• [Records from a pointing dataset]
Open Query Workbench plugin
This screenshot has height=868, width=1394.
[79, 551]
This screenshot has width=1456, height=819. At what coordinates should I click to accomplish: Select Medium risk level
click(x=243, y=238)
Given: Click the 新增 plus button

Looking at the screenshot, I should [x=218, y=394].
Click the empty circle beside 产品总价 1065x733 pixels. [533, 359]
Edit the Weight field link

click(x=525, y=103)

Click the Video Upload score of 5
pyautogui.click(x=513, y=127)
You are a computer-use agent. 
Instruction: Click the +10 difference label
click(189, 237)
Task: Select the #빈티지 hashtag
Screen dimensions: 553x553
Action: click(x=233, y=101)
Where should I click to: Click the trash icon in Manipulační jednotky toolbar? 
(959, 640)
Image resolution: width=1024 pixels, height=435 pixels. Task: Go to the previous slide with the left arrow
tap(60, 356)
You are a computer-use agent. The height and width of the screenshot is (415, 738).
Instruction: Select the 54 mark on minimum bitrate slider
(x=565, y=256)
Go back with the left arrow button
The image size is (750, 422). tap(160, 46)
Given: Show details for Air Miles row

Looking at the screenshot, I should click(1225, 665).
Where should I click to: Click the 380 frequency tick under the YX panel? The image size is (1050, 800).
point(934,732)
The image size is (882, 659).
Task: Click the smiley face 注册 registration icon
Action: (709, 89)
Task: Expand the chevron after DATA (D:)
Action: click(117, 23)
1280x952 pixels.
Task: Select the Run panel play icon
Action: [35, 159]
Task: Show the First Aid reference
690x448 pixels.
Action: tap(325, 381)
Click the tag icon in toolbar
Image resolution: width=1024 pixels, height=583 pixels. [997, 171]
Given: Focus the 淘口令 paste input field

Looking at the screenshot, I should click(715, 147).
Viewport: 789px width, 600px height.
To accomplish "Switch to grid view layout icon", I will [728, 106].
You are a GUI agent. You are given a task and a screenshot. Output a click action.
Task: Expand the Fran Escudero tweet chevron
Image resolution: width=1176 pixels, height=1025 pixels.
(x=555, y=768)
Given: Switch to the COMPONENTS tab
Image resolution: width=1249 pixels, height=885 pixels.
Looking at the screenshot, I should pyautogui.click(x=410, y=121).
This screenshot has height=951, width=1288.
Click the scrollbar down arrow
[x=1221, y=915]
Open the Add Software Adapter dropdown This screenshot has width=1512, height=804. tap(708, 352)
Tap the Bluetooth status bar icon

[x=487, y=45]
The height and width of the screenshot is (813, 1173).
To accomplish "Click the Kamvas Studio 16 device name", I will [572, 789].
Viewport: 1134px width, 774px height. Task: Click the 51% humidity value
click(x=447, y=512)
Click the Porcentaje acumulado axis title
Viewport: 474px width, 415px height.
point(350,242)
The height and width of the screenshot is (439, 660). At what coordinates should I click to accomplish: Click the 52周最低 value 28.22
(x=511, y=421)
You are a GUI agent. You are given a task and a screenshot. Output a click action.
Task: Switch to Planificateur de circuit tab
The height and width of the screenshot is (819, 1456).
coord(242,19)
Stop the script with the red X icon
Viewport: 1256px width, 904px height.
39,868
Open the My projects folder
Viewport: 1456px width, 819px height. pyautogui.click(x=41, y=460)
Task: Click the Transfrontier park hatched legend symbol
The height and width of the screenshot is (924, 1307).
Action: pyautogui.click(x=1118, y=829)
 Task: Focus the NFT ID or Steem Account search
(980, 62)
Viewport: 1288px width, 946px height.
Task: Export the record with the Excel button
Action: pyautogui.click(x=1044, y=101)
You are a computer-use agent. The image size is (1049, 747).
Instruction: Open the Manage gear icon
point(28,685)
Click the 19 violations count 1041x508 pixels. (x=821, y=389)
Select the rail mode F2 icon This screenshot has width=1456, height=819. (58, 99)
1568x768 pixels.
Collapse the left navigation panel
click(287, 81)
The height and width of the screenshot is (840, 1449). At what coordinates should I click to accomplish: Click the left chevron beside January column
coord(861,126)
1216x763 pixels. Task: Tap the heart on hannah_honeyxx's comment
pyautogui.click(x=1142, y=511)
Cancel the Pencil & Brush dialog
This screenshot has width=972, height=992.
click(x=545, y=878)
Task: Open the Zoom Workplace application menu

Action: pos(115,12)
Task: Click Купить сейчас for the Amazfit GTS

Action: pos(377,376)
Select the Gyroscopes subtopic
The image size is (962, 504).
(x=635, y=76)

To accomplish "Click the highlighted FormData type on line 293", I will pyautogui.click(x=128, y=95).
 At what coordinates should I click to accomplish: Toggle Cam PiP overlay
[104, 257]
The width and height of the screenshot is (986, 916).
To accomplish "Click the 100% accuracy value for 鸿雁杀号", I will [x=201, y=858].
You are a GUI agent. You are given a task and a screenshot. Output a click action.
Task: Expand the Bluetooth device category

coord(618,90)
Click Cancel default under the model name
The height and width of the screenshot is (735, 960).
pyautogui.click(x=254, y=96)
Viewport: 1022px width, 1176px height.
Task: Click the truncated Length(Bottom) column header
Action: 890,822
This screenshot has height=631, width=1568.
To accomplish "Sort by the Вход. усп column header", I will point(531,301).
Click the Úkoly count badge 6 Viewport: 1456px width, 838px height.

• [REQUIREMENTS] Write out the records from the line containing "Given: Click the 新增 plus button" through the line containing "Looking at the screenshot, I should click(715, 147).", keeping both of those lines, and copy them character for character.

• [COMPLETE ANSWER]
Given: Click the 新增 plus button

Looking at the screenshot, I should [x=218, y=394].
Click the empty circle beside 产品总价 1065x733 pixels. [533, 359]
Edit the Weight field link

click(x=525, y=103)

Click the Video Upload score of 5
pyautogui.click(x=513, y=127)
You are a computer-use agent. 
Instruction: Click the +10 difference label
click(189, 237)
Task: Select the #빈티지 hashtag
Screen dimensions: 553x553
Action: click(x=233, y=101)
Where should I click to: Click the trash icon in Manipulační jednotky toolbar? 
(959, 640)
Image resolution: width=1024 pixels, height=435 pixels. Task: Go to the previous slide with the left arrow
tap(60, 356)
You are a computer-use agent. The height and width of the screenshot is (415, 738).
Instruction: Select the 54 mark on minimum bitrate slider
(x=565, y=256)
Go back with the left arrow button
The image size is (750, 422). tap(160, 46)
Given: Show details for Air Miles row

Looking at the screenshot, I should click(1225, 665).
Where should I click to: Click the 380 frequency tick under the YX panel? The image size is (1050, 800).
point(934,732)
The image size is (882, 659).
Task: Click the smiley face 注册 registration icon
Action: (709, 89)
Task: Expand the chevron after DATA (D:)
Action: click(117, 23)
1280x952 pixels.
Task: Select the Run panel play icon
Action: [35, 159]
Task: Show the First Aid reference
690x448 pixels.
Action: tap(325, 381)
Click the tag icon in toolbar
Image resolution: width=1024 pixels, height=583 pixels. [997, 171]
Given: Focus the 淘口令 paste input field

Looking at the screenshot, I should click(715, 147).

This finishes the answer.